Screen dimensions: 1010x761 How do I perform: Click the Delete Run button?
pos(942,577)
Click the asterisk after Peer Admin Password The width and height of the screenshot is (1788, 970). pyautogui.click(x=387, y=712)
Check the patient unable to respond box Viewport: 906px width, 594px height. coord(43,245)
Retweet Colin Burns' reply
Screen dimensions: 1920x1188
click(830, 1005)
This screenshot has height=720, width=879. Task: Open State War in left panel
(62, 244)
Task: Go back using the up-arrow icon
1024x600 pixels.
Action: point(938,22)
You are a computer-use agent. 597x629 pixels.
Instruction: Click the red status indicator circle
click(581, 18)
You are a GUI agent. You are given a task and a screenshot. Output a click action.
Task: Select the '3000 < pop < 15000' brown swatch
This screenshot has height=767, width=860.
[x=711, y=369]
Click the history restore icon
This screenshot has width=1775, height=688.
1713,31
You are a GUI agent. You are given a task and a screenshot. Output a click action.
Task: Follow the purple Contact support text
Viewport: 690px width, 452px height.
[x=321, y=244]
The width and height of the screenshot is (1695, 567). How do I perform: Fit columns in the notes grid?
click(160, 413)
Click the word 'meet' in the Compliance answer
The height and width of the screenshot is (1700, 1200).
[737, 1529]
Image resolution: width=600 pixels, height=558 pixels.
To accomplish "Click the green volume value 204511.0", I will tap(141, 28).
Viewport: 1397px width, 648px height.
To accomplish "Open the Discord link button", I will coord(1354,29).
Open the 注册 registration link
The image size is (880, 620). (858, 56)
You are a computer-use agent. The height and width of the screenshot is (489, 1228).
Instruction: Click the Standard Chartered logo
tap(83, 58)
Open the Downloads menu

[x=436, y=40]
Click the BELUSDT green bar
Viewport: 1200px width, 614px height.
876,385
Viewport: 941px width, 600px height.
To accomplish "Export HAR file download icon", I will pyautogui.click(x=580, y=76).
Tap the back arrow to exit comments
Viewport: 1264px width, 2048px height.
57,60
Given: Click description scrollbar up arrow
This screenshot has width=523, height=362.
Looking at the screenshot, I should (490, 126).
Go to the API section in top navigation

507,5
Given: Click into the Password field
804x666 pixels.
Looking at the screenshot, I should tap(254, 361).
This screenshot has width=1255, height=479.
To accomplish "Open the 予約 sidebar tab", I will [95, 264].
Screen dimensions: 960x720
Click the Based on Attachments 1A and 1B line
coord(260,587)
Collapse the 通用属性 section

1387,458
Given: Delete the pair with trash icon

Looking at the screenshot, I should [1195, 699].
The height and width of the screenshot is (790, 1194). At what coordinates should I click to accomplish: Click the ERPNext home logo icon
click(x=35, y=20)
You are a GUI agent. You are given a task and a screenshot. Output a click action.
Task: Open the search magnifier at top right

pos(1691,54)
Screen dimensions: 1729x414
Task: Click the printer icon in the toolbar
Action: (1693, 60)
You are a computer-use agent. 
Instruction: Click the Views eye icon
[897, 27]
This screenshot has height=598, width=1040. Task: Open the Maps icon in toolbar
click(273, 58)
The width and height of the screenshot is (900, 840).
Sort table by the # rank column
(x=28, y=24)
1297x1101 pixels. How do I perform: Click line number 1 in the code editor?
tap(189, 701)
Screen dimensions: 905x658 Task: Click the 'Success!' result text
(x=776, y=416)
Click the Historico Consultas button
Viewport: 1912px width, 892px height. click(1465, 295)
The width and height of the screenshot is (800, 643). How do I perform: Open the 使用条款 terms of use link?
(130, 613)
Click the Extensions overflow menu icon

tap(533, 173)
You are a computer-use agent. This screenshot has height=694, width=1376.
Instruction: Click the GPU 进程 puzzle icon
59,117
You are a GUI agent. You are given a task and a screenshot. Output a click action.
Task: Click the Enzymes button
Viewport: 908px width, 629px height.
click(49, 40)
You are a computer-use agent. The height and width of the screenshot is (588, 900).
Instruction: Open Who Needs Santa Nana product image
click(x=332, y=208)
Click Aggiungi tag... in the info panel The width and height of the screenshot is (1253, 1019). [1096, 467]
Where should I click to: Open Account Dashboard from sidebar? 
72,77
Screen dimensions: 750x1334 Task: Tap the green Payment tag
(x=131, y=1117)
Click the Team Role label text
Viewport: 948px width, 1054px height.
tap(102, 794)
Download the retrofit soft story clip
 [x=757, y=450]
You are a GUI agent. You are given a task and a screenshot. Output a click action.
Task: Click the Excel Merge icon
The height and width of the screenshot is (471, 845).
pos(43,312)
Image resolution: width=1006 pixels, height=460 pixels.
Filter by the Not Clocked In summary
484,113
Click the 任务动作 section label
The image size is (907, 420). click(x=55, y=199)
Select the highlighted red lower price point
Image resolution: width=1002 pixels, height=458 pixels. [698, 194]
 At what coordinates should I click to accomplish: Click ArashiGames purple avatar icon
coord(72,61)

──────────────────────────────

▶ **Task item**: Write out all of the records word for word.

▶ **Your response**:
Screen dimensions: 1010x761 How do I perform: Click the Delete Run button?
pos(942,577)
Click the asterisk after Peer Admin Password The width and height of the screenshot is (1788, 970). pyautogui.click(x=387, y=712)
Check the patient unable to respond box Viewport: 906px width, 594px height. coord(43,245)
Retweet Colin Burns' reply
Screen dimensions: 1920x1188
click(830, 1005)
This screenshot has height=720, width=879. Task: Open State War in left panel
(62, 244)
Task: Go back using the up-arrow icon
1024x600 pixels.
Action: point(938,22)
You are a computer-use agent. 597x629 pixels.
Instruction: Click the red status indicator circle
click(581, 18)
You are a GUI agent. You are given a task and a screenshot. Output a click action.
Task: Select the '3000 < pop < 15000' brown swatch
This screenshot has height=767, width=860.
[x=711, y=369]
Click the history restore icon
This screenshot has width=1775, height=688.
1713,31
You are a GUI agent. You are given a task and a screenshot. Output a click action.
Task: Follow the purple Contact support text
Viewport: 690px width, 452px height.
[x=321, y=244]
The width and height of the screenshot is (1695, 567). How do I perform: Fit columns in the notes grid?
click(160, 413)
Click the word 'meet' in the Compliance answer
The height and width of the screenshot is (1700, 1200).
[737, 1529]
Image resolution: width=600 pixels, height=558 pixels.
To accomplish "Click the green volume value 204511.0", I will tap(141, 28).
Viewport: 1397px width, 648px height.
To accomplish "Open the Discord link button", I will coord(1354,29).
Open the 注册 registration link
The image size is (880, 620). (858, 56)
You are a computer-use agent. The height and width of the screenshot is (489, 1228).
Instruction: Click the Standard Chartered logo
tap(83, 58)
Open the Downloads menu

[x=436, y=40]
Click the BELUSDT green bar
Viewport: 1200px width, 614px height.
876,385
Viewport: 941px width, 600px height.
To accomplish "Export HAR file download icon", I will pyautogui.click(x=580, y=76).
Tap the back arrow to exit comments
Viewport: 1264px width, 2048px height.
57,60
Given: Click description scrollbar up arrow
This screenshot has width=523, height=362.
Looking at the screenshot, I should (490, 126).
Go to the API section in top navigation

507,5
Given: Click into the Password field
804x666 pixels.
Looking at the screenshot, I should tap(254, 361).
This screenshot has width=1255, height=479.
To accomplish "Open the 予約 sidebar tab", I will [95, 264].
Screen dimensions: 960x720
Click the Based on Attachments 1A and 1B line
coord(260,587)
Collapse the 通用属性 section

1387,458
Given: Delete the pair with trash icon

Looking at the screenshot, I should [1195, 699].
The height and width of the screenshot is (790, 1194). At what coordinates should I click to accomplish: Click the ERPNext home logo icon
click(x=35, y=20)
You are a GUI agent. You are given a task and a screenshot. Output a click action.
Task: Open the search magnifier at top right

pos(1691,54)
Screen dimensions: 1729x414
Task: Click the printer icon in the toolbar
Action: (1693, 60)
You are a computer-use agent. 
Instruction: Click the Views eye icon
[897, 27]
This screenshot has height=598, width=1040. Task: Open the Maps icon in toolbar
click(273, 58)
The width and height of the screenshot is (900, 840).
Sort table by the # rank column
(x=28, y=24)
1297x1101 pixels. How do I perform: Click line number 1 in the code editor?
tap(189, 701)
Screen dimensions: 905x658 Task: Click the 'Success!' result text
(x=776, y=416)
Click the Historico Consultas button
Viewport: 1912px width, 892px height. click(1465, 295)
The width and height of the screenshot is (800, 643). How do I perform: Open the 使用条款 terms of use link?
(130, 613)
Click the Extensions overflow menu icon

tap(533, 173)
You are a computer-use agent. This screenshot has height=694, width=1376.
Instruction: Click the GPU 进程 puzzle icon
59,117
You are a GUI agent. You are given a task and a screenshot. Output a click action.
Task: Click the Enzymes button
Viewport: 908px width, 629px height.
click(49, 40)
You are a computer-use agent. The height and width of the screenshot is (588, 900).
Instruction: Open Who Needs Santa Nana product image
click(x=332, y=208)
Click Aggiungi tag... in the info panel The width and height of the screenshot is (1253, 1019). [1096, 467]
Where should I click to: Open Account Dashboard from sidebar? 
72,77
Screen dimensions: 750x1334 Task: Tap the green Payment tag
(x=131, y=1117)
Click the Team Role label text
Viewport: 948px width, 1054px height.
tap(102, 794)
Download the retrofit soft story clip
 [x=757, y=450]
You are a GUI agent. You are given a task and a screenshot. Output a click action.
Task: Click the Excel Merge icon
The height and width of the screenshot is (471, 845).
pos(43,312)
Image resolution: width=1006 pixels, height=460 pixels.
Filter by the Not Clocked In summary
484,113
Click the 任务动作 section label
The image size is (907, 420). click(x=55, y=199)
Select the highlighted red lower price point
Image resolution: width=1002 pixels, height=458 pixels. [698, 194]
 At what coordinates should I click to accomplish: Click ArashiGames purple avatar icon
coord(72,61)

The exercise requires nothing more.